RTÉ head of sport says broadcaster does not stop people in the north watching gaelic games
RTÉ is a "32-county broadcaster" and "do not stop people in the north watching gaelic games", its new head of sport has said.
However, Declan McBennett also re-iterated that problems whereby northern viewers cannot access RTÉ because of IP (internet protocol) addresses defaulting to locations in England are not his responsibility.
RTÉ and TG4 programmes are often 'geo-blocked' for northern web users whose devices are incorrectly linked to England.
Mr McBennett has recently taken over from Ryle Nugent, who left RTÉ in June after 24 years.
Last weekend RTÉ said it dealt with "dozens" of complaints from frustrated GAA fans across the north who were left unable to watch a live broadcast of the All-Ireland qualifier between Armagh and Roscommon.
The match, which was screened online via the RTÉ News Now channel, was unavailable on the RTÉ Player.
In an interview with Gaelic Life newspaper published this week, Mr McBennett said RTÉ gets "a lot of criticism", of which he claimed 10 per cent is "perfectly legitimate".
"We didn't draw up the rights agreement. If you have a UK ISP address then it's going to be blocked to you because that's what technology does," he said.
"I want as many people as possible in the 32 counties to see as much gaelic games as possible.
"I understand their frustration, I share their frustration. The issue, however, is not RTÉ geo-blocking, the issue is your internet service provider recognising you as being from a particular jurisdiction."
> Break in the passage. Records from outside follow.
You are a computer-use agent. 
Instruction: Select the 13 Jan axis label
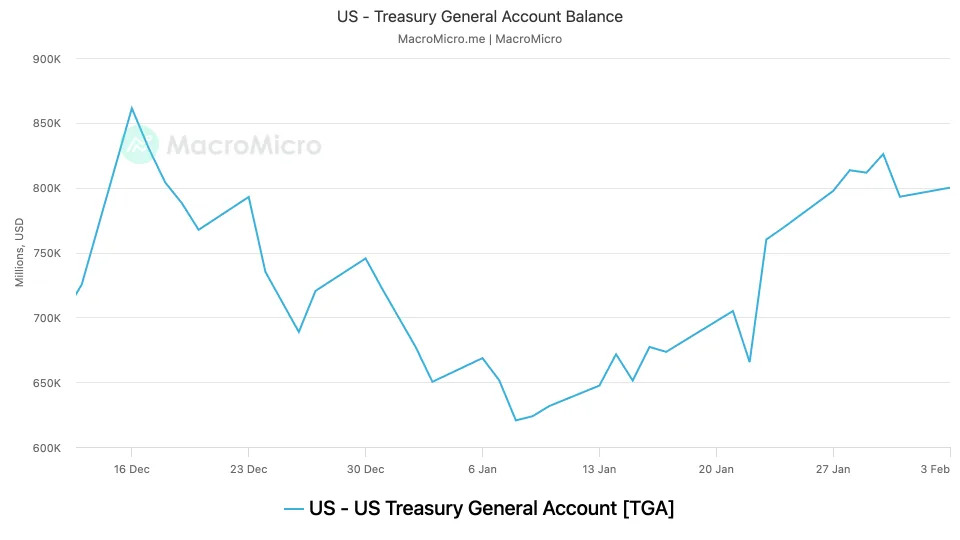pyautogui.click(x=599, y=469)
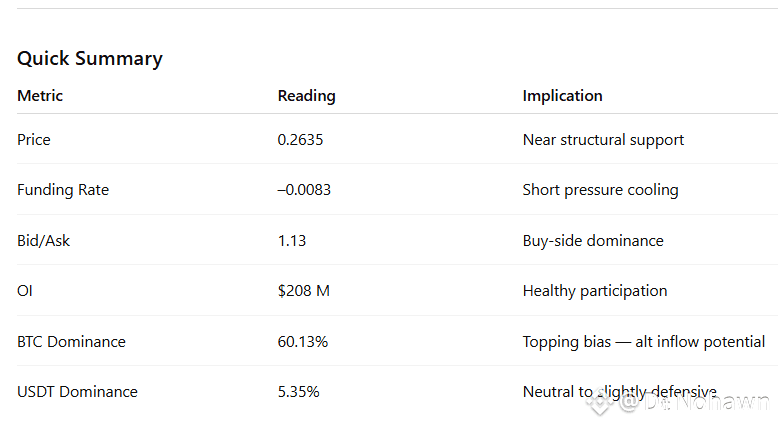This screenshot has width=778, height=427.
Task: Select the USDT Dominance row label
Action: [77, 392]
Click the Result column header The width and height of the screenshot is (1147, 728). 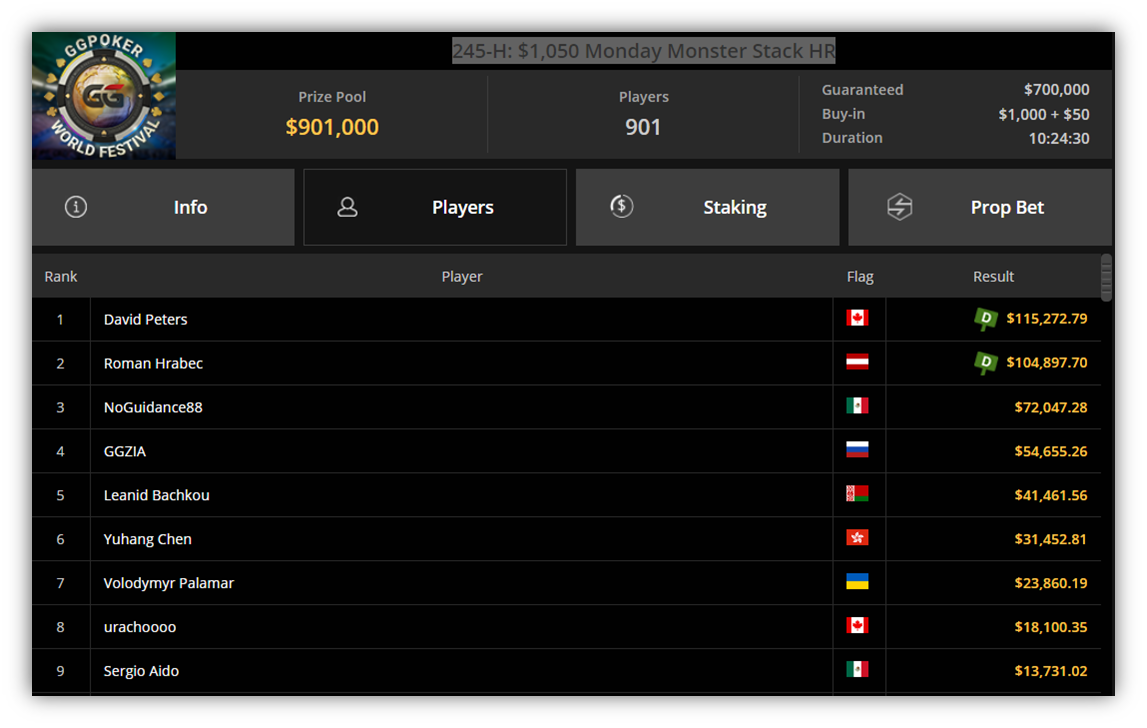click(993, 277)
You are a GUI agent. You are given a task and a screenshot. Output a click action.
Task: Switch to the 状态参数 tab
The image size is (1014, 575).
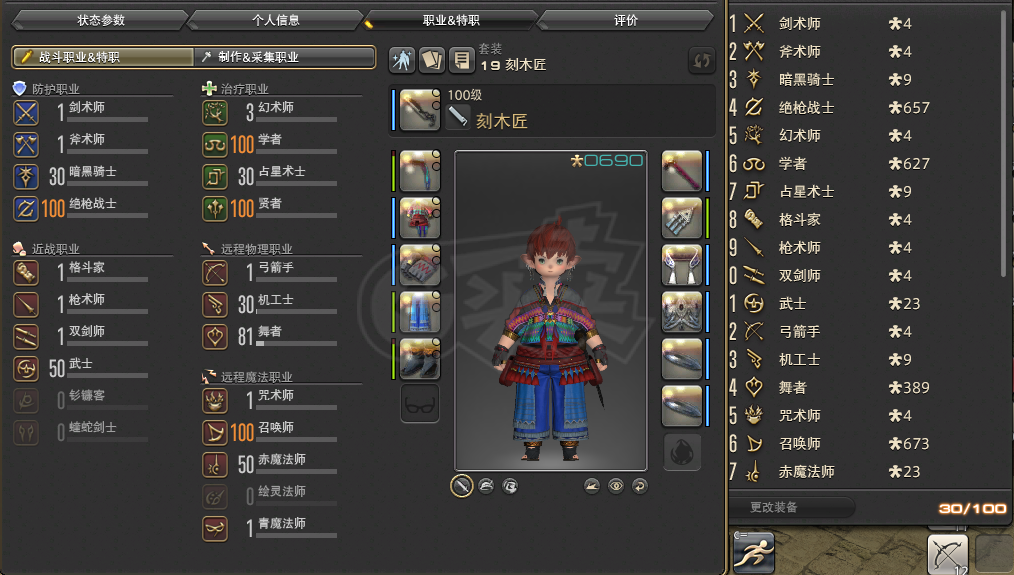[x=100, y=20]
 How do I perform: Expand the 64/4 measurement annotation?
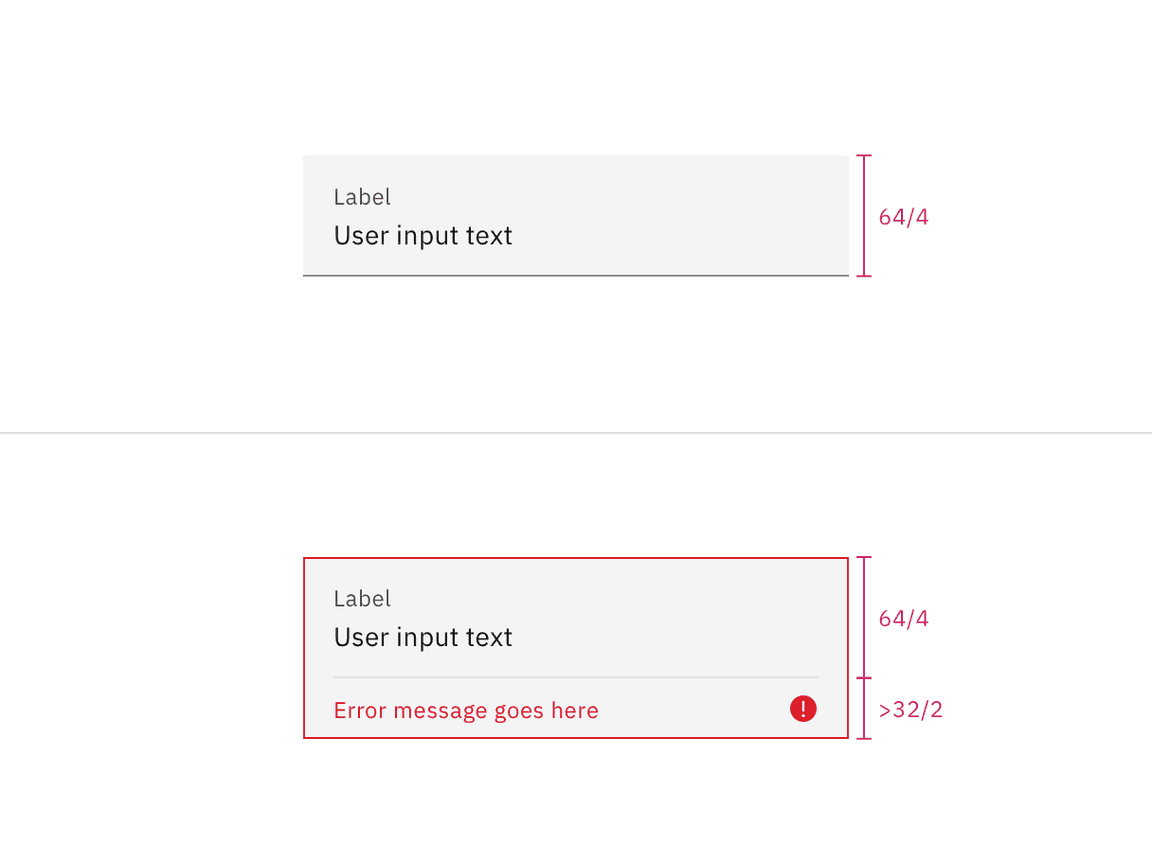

Asked whether RTÉ has the power to lift restrictions on GAA content, Mr McBennett replied: "No, because the UK rights are held by Sky and we have to operate within the terms of the contract."
Mr McBennett, who is from Co Monaghan but now lives in Armagh, said that GAA coverage could only be increased through a combination of contracts and technology.
"We are the national broadcaster and the national broadcaster, to our minds, is 32 counties.
"We have to work towards finding a contractual situation...and then a technology solution which allows us to get as much gaelic games coverage to as many people as possible across the island," he added.
In 2015, a briefing report from Ofcom, the communications regulator, was provided to members of the assembly's enterprise, trade and investment committee, which was exploring the possibility of seeking a separate IP address for the north.
The Ofcom report said this would be "inefficient and costly" and queried whether such a service would always be accurate.